COMPITI:
A. Secondo l'estratto, per quanti giorni è durata la fuga di Turetta attraverso l'Austria e la Germania?
B. Trova ogni riga che contiene la parola "agent". Maiuscole e minuscole contano.

ESTRATTO:
Anche le azioni successive “fanno luce sul radicato proposito” di Turetta, il quale “ha agito con spietata lucidità subito dopo aver inferto le settantacinque coltellate, negli istanti immediatamente successivi, dando attuazione alla fase finale di quanto programmato, spegnendo il cellulare proprio e della vittima, recandosi direttamente a occultare il cadavere e avviandosi a una tenace fuga attraverso l’Austria e la Germania per i successivi sette giorni. Tenacia e lucidità manifestate fino a mezz’ora prima del suo arresto, quando ha provveduto a cancellare l’intero contenuto del suo telefono.

Un delitto in tre atti

I giudici di Venezia nelle motivazioni della sentenza di primo grado spiegano che le 75 coltellate non sono un gesto improvviso ma parte di un preciso piano omicida, “che ha attuato pedissequamente passo dopo passo per quattro giorni fino all’efferata azione conclusiva”. “Non vi sono elementi fattuali in atti da cui desumere che in quei quattro giorni egli avesse avuto tentennamenti o avesse receduto da tale proposito criminoso ma, al contrario, è documentato come – anche mentre incontrava la persona offesa o discuteva con lei – egli continuasse ad apprestare con cura l’organizzazione dei mezzi e a predisporre nel dettaglio le modalità esecutive”, si legge.

RIGHE RIPORTATE:
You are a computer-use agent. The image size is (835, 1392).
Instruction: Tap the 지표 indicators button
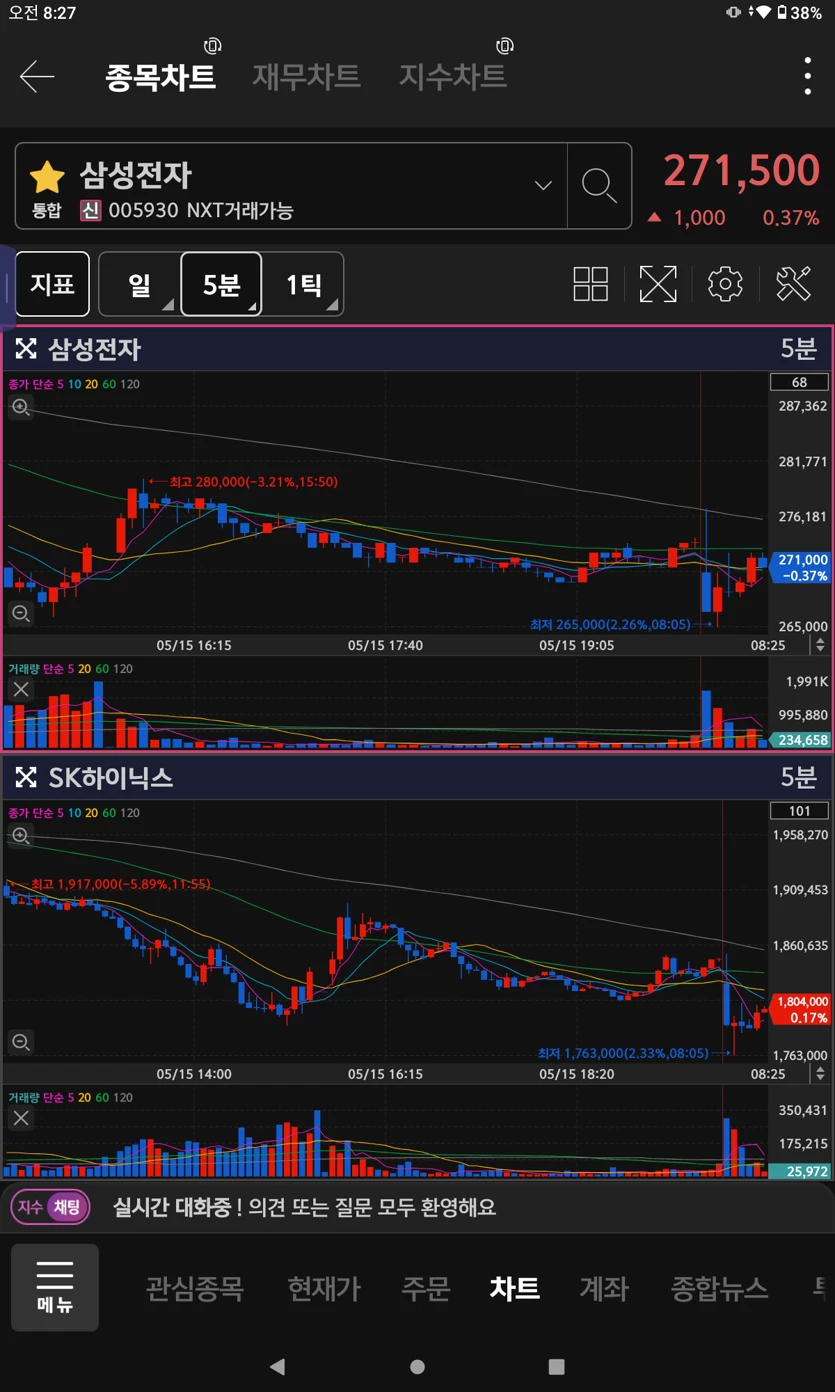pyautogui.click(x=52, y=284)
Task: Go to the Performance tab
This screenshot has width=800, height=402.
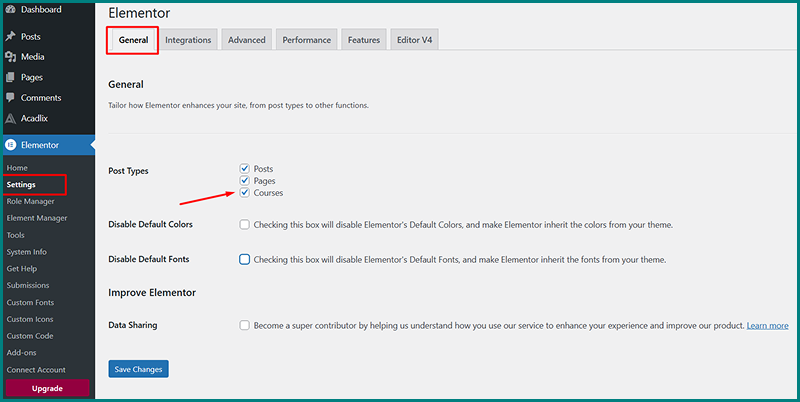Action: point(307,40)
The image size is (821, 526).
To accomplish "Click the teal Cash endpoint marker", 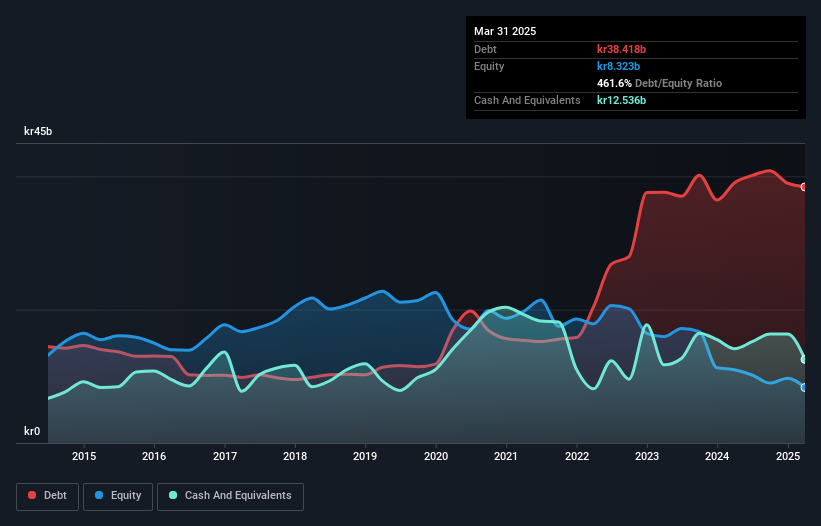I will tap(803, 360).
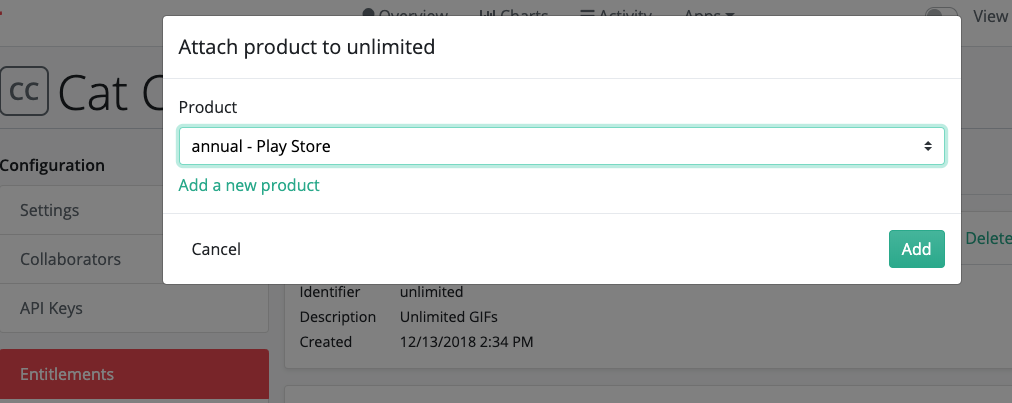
==
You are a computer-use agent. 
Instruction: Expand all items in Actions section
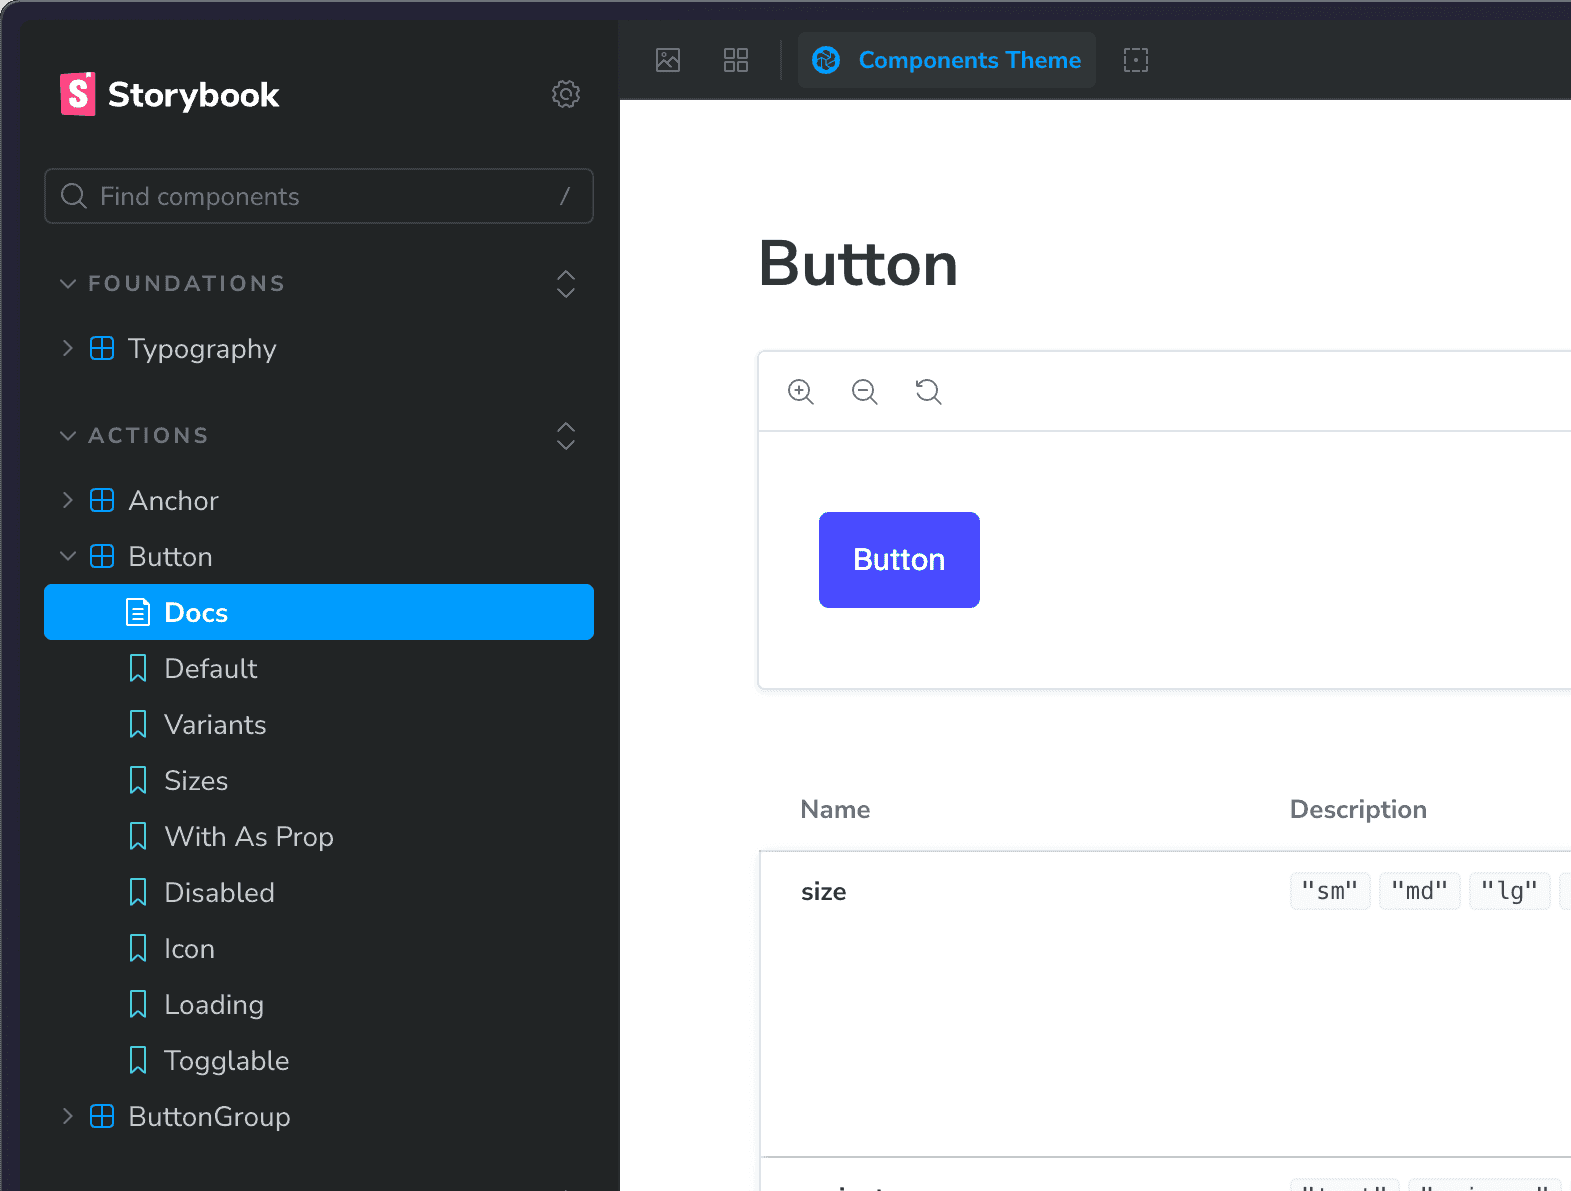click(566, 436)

SOLUZIONI:
A. Sette giorni.

B.
You are a computer-use agent. The image size is (835, 1392).
You are a computer-use agent. 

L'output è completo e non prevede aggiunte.